- [Task instructions]:
Instruction for the entries below: return the part that opens with the line containing "This screenshot has width=1200, height=616." and closes with the line containing "the paint bucket", exactly, and no pictures.
===== Records to process
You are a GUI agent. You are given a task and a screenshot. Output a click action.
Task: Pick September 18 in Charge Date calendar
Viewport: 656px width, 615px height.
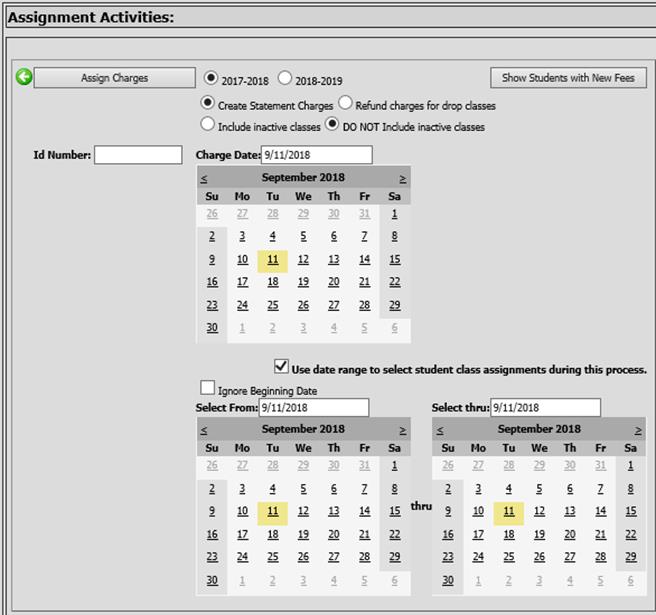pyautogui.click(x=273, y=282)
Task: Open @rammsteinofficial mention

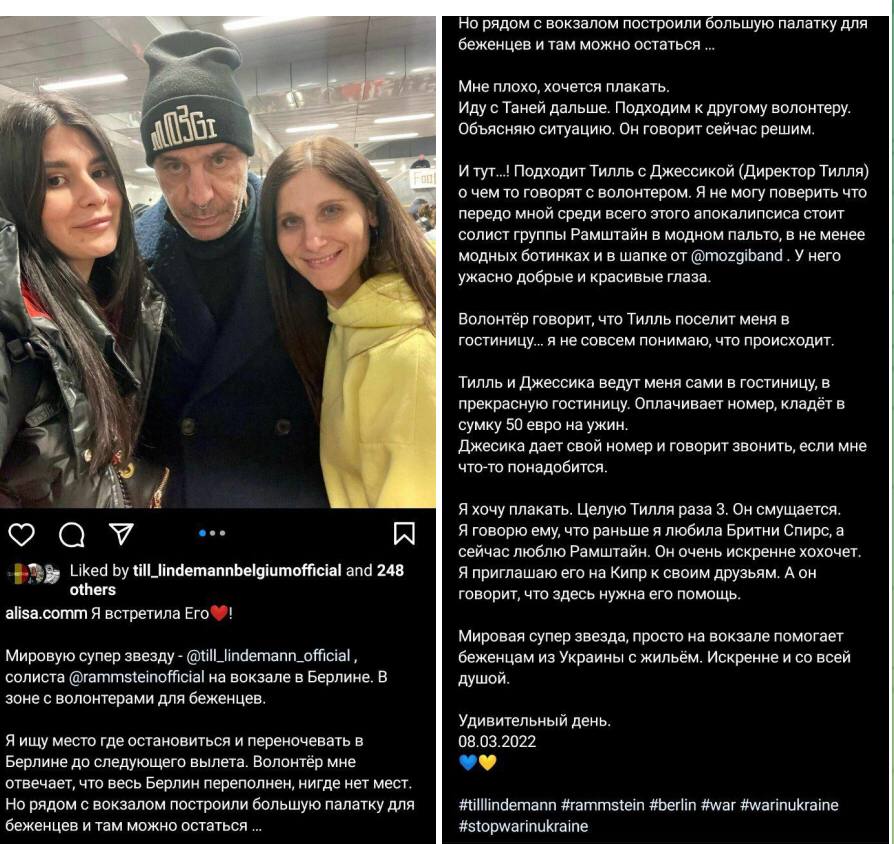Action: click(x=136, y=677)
==========
===== Records to process
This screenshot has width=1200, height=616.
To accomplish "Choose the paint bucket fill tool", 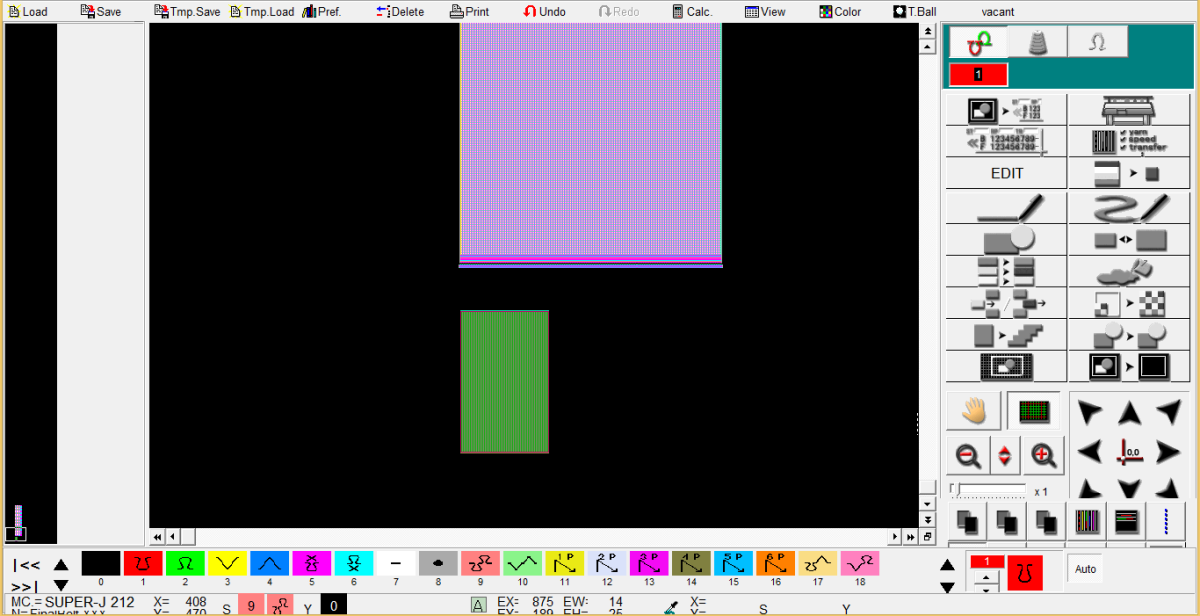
==========
===== Records to process
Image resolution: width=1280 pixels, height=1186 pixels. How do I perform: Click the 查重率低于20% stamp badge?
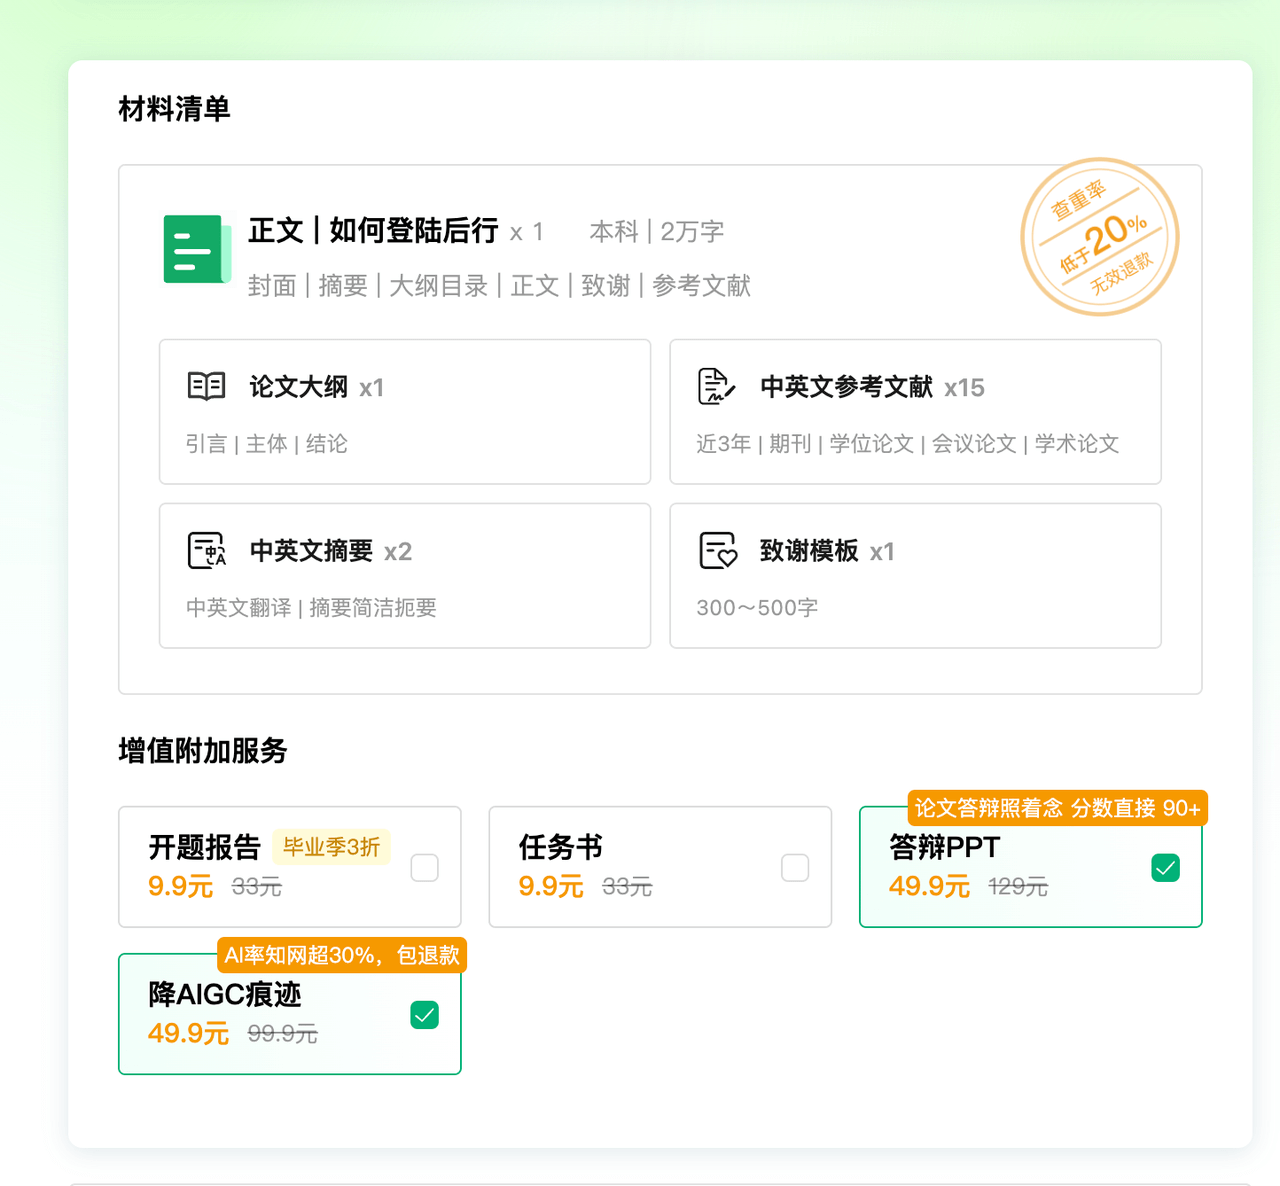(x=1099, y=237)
==========
- [Finished task]:
This screenshot has width=1200, height=616.
To accomplish "Choose the paint bucket fill tool", 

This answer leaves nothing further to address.